Wochenlang wird es angekündigt als Megaevent des Jahres für die ganze Familie. Für Menschen aus Brandenburg wird das wahrscheinlich sogar zutreffen.
Nach langem Warten freuen wir uns dann alle gemeinsam, wenn Sarrazin zum fünften Mal in einer Woche den Grand Prix für Deutschland gewinnt und Lena in ihrem neuen Buch feststellt, dass bei Westerwelles Genen nicht alles in Ordnung ist. Walter Mixa darf nochmal den „ein oder anderen Watschen“ an Demonstranten verteilen und in Gorleben hat die Bahn mal wieder Verspätung.
Schließlich zieht Zirkusdirektor Kerner Opfer und Trauernde der Loveparade am Nasenring durch die Fernsehmanege, freut sich über die feuchten Augen in Nahaufnahme und die vielen gezeigten Emotionen und setzt sein „man bin ich authentisch“-Grinsen auf. Das sehen wir alle gerne: Betroffenheit, aber bequem im Fernsehsessel und danach bitte „was lustiges“. Man hätte diesen Wunsch nicht äußern sollen, denn sofort folgt die „Humorallzweckwaffe“ Oliver Pocher – der letzte große Freigeist, im Wortsinn, also völlig frei von… Und dann sehen wir wie in Haiti beim Erdbeben Schulen zusammenbrechen und denken dank Pocher „Das könnten auch deutsche Schulen gewesen sein“. Kurz darauf ist Schluss und während die Familie angeregt über das diskutiert, was denn nun „unser Jahr 2010“ gewesen sein, sitze ich resigniert da und freue mich jetzt schon riesig auf die kommenden, wiederholenswertesten Ereignisse 2011.

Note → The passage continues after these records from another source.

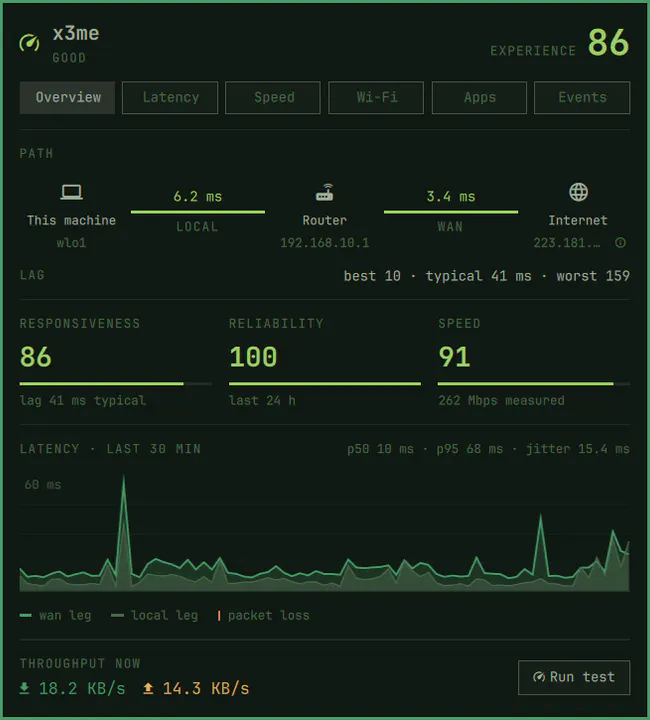Click the Run test button
The height and width of the screenshot is (720, 650).
pos(574,677)
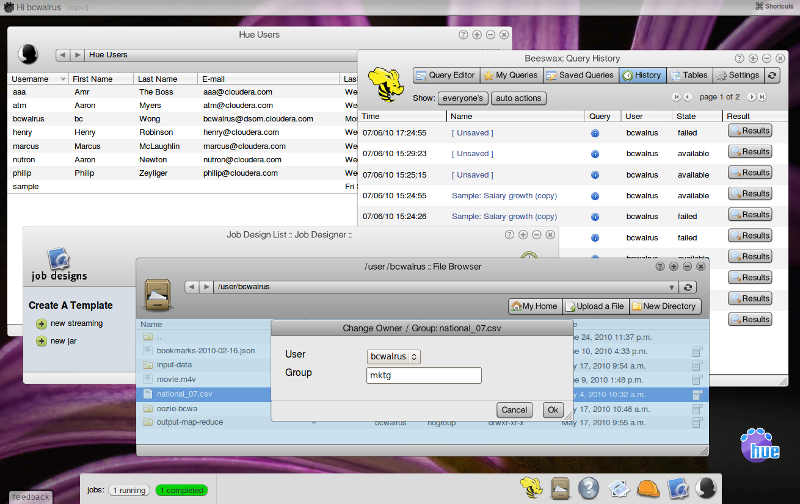Click query info icon for first history row

[595, 132]
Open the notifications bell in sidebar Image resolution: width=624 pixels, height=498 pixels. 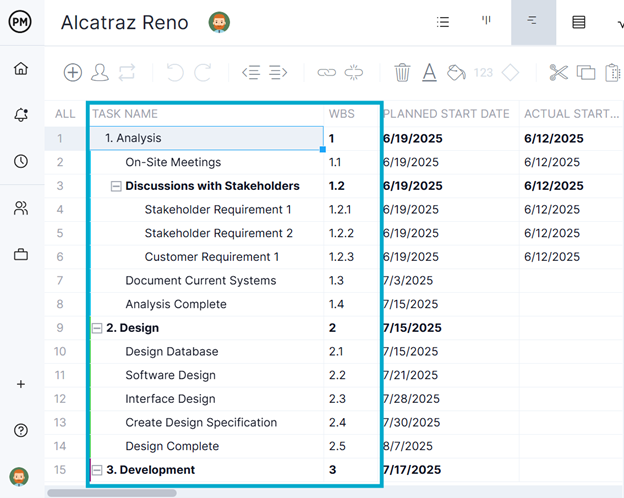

Meine Eltern gehören zu den Menschen, die nicht mehr ohne Rückblick können und aus diesem „Event“ auch noch einen Familienpflichttermin machen müssen. Manchmal glaube ich, der Storch muss sich damals um ein Haus verflogen haben. Aber dann höre ich am nächsten Tag meine Mutter im Gespräch mit dem Nachbarn: „Ja wir haben gestern was mit der Familie gemacht.“ „Ja, wir auch.“ „Ja, was denn?“ „Ja Jahresrückblick.“ „Ja, wir auch“.
Ja Prima. Al Qaida droht mit neuen Anschlägen – die Fernsehanstalten mit neuen Rückblicken. Für mich ist die Bedrohung durch Gottschalk weitaus latenter als die von Bin Laden. Am Ende verjauchen wir sowieso alle an solchen Sendungen.
Könnte mich noch ewig aufregen – aber gleich fängt die Sportschau an.
Heute zeigen sie die schönsten Tore der letzten 10 Jahre, das darf ich nicht verpassen.
Hey, herzlichen Glückwunsch Henning, ich wusste doch, dass der Text gut ist, als ich ihn in der W.-Vorlesung las…
LG
Alex
Ich würde gerne noch die anderen Beiträge lesen. Werden die noch veröffentlicht?